Screenshot and document pointing data
######

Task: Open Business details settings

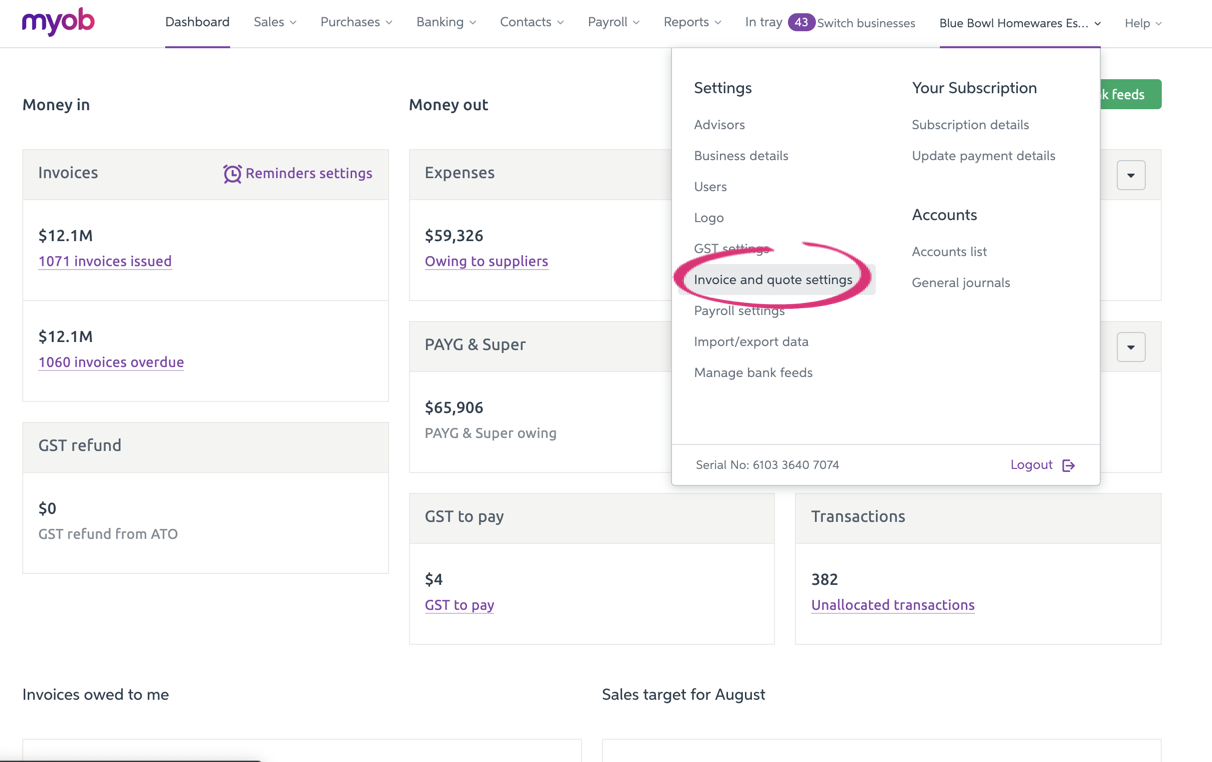Action: pyautogui.click(x=741, y=156)
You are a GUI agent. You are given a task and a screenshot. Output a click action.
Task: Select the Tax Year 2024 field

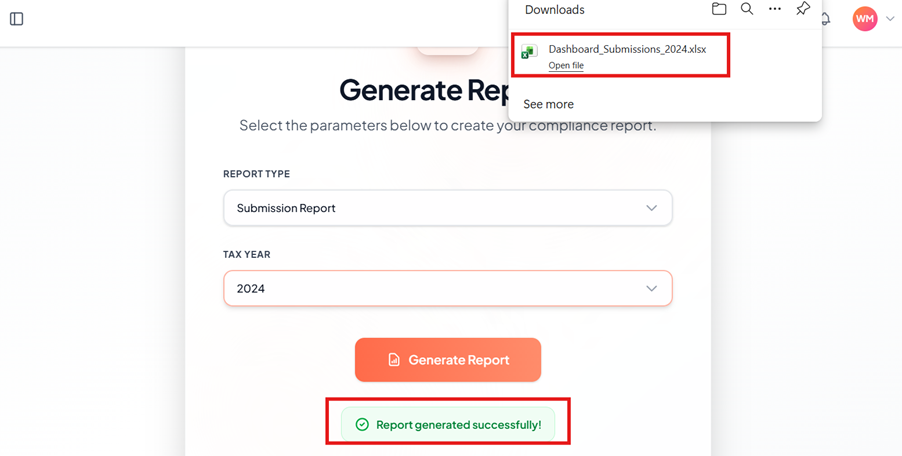point(430,289)
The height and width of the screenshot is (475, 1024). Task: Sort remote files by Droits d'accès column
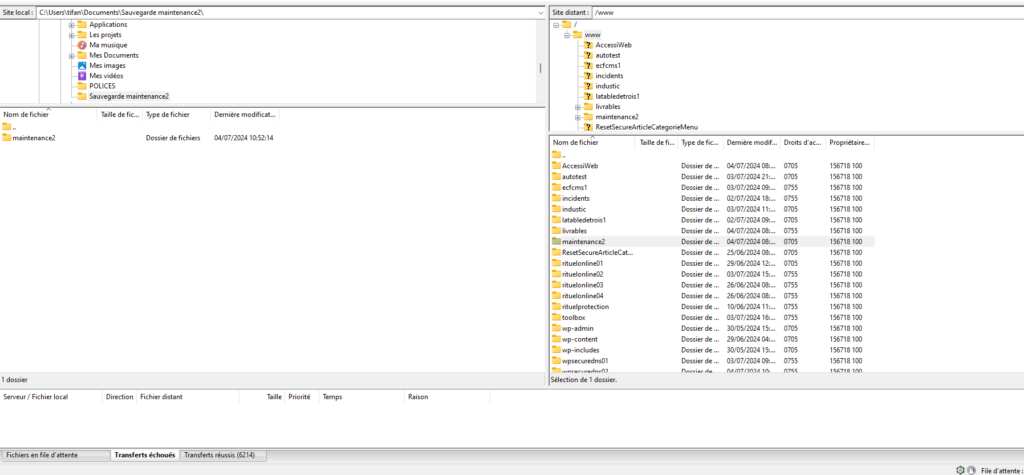(x=802, y=143)
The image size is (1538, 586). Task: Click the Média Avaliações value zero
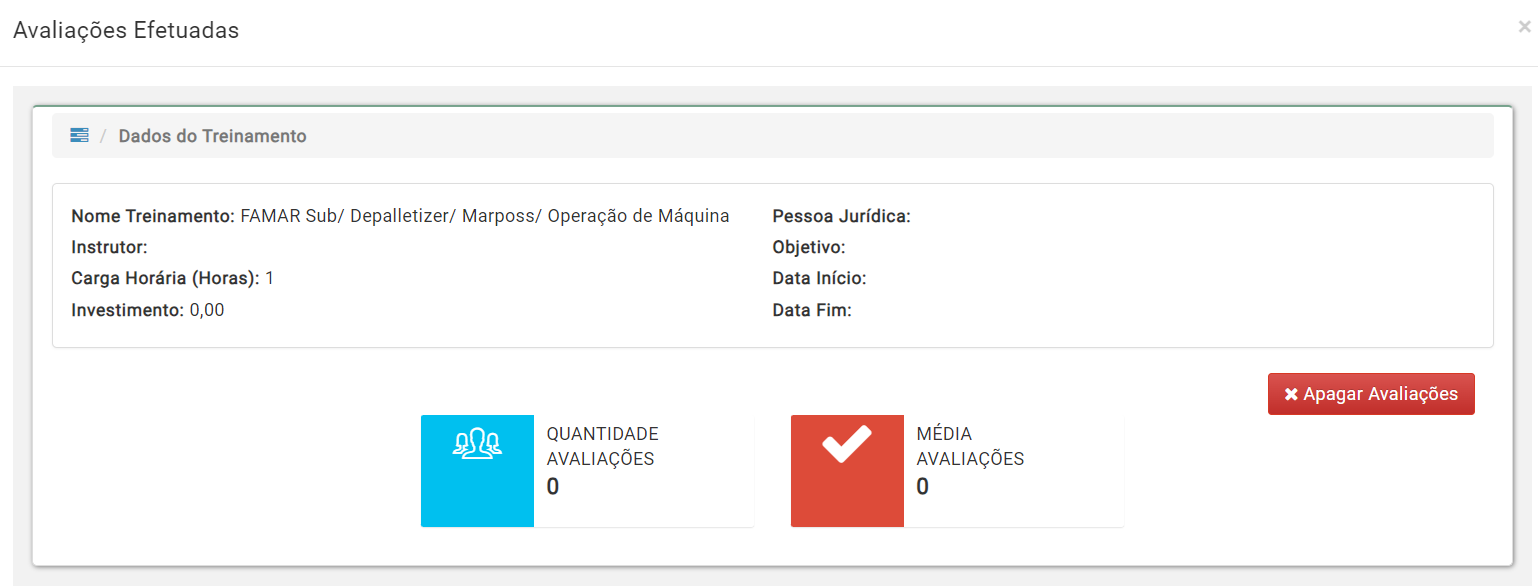[923, 487]
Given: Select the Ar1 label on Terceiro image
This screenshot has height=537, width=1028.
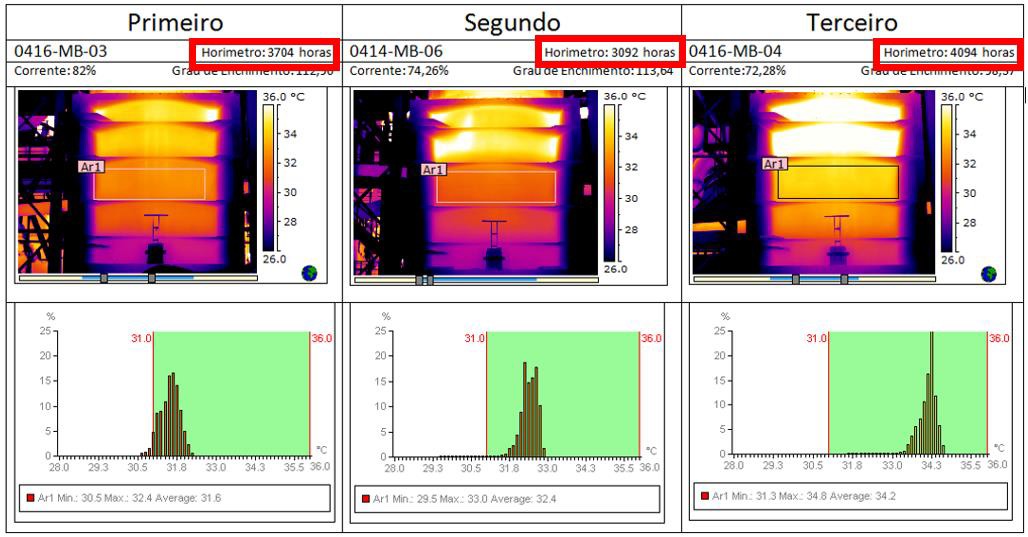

######

[DIRECTIONS FOR THIS TASK] Return every line of the records above unchanged, omitting the pictures.

[ANSWER IN FULL]
Task: Open Business details settings

Action: pyautogui.click(x=741, y=156)
You are a GUI agent. You are given a task and a screenshot. Output a click action.
Task: Select the Tax Year 2024 field

point(430,289)
The height and width of the screenshot is (475, 1024). Task: Sort remote files by Droits d'accès column
(x=802, y=143)
The image size is (1538, 586). Task: Click the Média Avaliações value zero
[923, 487]
Given: Select the Ar1 label on Terceiro image
This screenshot has height=537, width=1028.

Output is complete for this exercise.